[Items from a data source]
☆ ☆ ☆ ☆ ☆ ☆ ☆
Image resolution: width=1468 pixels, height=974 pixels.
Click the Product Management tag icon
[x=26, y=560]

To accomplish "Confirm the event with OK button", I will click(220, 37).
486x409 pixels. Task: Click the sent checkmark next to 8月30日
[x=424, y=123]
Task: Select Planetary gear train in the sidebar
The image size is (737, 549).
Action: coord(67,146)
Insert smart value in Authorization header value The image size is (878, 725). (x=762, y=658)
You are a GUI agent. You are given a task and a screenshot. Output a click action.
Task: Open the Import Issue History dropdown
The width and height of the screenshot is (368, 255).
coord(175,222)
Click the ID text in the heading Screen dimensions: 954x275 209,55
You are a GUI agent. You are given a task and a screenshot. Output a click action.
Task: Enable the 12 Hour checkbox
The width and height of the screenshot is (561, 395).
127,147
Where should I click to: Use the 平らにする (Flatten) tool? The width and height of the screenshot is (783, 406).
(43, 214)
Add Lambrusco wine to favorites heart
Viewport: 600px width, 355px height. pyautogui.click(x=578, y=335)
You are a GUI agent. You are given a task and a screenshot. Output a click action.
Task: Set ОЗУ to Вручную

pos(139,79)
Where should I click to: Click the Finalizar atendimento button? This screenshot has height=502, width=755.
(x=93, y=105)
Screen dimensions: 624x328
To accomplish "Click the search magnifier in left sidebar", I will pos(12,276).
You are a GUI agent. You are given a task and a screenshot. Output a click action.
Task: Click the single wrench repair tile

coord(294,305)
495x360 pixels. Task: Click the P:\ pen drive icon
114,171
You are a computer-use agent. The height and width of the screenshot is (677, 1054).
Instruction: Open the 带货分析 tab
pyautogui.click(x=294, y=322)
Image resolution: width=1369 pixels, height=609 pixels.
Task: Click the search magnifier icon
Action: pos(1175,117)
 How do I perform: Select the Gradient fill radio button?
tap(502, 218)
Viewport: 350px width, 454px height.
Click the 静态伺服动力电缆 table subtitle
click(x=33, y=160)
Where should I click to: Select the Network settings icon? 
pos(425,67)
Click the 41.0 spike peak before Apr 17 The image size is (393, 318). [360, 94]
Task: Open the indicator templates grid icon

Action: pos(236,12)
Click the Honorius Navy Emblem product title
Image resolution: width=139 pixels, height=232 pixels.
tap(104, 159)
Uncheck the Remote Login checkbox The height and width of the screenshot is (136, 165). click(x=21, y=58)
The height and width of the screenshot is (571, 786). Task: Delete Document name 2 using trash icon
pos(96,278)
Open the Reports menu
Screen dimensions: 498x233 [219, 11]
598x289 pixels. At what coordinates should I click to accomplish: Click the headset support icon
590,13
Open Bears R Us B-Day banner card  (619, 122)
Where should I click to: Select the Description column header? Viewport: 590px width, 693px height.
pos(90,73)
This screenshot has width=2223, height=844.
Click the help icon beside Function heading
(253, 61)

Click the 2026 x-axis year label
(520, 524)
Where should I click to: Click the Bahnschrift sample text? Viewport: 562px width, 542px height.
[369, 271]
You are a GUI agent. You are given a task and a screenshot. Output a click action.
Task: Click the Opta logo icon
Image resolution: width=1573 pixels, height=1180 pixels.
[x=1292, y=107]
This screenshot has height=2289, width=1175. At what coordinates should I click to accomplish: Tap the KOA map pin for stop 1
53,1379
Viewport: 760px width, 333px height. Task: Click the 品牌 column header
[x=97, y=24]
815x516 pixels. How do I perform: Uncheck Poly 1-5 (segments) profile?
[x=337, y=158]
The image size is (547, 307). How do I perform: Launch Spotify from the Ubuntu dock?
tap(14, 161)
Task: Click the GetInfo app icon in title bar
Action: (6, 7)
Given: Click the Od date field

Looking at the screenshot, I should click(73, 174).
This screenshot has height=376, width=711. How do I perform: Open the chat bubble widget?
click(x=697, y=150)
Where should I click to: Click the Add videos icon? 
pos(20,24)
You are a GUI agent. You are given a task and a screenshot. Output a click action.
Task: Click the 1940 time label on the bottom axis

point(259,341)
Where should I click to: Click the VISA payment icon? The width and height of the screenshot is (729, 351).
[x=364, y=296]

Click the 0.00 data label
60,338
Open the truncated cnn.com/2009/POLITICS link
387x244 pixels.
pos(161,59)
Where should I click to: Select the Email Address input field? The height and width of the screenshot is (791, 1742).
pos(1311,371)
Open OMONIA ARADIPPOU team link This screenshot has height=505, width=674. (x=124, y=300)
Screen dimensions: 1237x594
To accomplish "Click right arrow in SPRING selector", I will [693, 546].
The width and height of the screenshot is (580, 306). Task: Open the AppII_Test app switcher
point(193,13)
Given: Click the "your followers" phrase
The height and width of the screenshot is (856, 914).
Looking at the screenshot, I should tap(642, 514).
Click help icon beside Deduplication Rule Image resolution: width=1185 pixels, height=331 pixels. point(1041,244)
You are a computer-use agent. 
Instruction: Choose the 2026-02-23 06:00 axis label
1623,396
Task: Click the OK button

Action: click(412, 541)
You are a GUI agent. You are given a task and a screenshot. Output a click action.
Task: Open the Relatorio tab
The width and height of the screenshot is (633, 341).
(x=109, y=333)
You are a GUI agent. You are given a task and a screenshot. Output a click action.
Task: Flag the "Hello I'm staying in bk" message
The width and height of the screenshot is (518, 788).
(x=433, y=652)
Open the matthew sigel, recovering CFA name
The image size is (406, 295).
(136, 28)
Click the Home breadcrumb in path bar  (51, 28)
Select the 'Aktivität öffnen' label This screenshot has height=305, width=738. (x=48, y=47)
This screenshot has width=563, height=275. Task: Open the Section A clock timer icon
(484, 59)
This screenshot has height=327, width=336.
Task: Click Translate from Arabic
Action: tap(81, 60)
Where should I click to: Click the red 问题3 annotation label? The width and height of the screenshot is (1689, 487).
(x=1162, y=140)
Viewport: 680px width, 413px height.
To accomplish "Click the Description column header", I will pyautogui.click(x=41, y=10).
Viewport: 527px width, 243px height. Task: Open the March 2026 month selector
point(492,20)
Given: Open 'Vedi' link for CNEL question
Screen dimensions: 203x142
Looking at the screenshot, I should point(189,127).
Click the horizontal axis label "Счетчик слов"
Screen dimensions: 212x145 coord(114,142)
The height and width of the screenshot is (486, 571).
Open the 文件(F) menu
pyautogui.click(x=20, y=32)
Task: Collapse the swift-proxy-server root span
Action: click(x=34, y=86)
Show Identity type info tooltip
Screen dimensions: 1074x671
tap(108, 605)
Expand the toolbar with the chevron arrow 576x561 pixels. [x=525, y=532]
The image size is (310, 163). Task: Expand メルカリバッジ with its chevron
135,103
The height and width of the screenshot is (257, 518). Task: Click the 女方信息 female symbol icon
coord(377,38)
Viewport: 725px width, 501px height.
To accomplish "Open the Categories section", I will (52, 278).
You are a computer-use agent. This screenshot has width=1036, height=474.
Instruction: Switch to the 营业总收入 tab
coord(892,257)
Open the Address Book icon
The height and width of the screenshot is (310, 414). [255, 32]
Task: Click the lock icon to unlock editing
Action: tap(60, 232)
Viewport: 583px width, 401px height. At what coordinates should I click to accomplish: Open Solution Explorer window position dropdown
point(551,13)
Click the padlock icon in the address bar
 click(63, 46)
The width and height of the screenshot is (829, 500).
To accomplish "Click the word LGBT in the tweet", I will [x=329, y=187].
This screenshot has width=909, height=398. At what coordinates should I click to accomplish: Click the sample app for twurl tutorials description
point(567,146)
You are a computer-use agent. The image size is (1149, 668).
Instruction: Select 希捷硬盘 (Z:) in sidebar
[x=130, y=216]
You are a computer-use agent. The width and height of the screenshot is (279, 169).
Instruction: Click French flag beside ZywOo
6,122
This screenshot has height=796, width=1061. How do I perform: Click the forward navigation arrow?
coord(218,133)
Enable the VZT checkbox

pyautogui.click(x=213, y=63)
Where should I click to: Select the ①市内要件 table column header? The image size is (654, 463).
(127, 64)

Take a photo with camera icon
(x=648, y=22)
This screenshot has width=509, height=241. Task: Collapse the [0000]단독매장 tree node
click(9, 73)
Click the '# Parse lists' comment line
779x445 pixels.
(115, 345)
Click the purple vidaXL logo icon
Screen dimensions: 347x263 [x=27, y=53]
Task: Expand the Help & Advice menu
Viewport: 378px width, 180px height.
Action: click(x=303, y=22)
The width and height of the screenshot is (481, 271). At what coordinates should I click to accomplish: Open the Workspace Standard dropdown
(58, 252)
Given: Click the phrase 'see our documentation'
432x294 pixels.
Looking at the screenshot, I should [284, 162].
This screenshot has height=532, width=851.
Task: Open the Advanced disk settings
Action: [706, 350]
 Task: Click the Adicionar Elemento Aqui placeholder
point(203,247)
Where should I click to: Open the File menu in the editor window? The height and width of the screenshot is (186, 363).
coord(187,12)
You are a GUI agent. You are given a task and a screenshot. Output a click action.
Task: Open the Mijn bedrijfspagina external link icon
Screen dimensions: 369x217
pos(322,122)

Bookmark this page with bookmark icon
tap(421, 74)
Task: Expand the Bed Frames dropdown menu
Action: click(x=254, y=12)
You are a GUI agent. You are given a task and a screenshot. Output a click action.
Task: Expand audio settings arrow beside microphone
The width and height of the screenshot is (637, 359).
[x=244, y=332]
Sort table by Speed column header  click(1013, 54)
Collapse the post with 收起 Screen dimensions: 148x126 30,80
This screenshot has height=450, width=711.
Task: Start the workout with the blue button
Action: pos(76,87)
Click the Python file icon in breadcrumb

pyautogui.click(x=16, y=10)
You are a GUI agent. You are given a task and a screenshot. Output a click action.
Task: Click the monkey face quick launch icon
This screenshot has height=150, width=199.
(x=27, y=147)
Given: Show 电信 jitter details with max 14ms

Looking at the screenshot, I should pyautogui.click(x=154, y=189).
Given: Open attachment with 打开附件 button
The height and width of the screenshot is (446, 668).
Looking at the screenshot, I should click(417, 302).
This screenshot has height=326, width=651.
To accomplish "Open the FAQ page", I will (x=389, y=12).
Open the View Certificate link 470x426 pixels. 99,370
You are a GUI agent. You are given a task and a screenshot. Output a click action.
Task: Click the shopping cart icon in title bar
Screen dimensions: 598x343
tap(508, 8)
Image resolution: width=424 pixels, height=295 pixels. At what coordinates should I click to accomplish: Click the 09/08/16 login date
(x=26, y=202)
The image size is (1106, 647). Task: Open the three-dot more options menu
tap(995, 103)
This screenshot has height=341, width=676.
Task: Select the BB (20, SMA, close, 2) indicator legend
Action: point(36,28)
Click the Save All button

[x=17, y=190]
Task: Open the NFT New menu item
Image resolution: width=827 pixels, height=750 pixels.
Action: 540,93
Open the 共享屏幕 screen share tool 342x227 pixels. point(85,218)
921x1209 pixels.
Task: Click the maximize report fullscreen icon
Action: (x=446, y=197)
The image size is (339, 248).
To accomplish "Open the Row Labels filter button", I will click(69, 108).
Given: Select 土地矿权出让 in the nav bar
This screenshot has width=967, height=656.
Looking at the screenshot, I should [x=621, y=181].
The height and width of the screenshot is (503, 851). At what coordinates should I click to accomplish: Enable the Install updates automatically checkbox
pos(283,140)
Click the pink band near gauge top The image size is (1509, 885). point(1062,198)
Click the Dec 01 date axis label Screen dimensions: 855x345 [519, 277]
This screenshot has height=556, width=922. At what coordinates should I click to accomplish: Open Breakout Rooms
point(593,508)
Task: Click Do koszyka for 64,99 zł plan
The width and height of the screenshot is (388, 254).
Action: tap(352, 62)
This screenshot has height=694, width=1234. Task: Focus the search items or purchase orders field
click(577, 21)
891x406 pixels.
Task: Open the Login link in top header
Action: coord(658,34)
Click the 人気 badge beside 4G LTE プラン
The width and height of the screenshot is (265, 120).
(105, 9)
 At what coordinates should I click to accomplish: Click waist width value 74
☆ ☆ ☆ ☆ ☆ ☆ ☆
◆ Problem requirements
Only lines containing the string "phrase" are needed. Pull each of them out of the records above.

◆ Output of the exercise
Given: Click the "your followers" phrase
Given: Click the phrase 'see our documentation'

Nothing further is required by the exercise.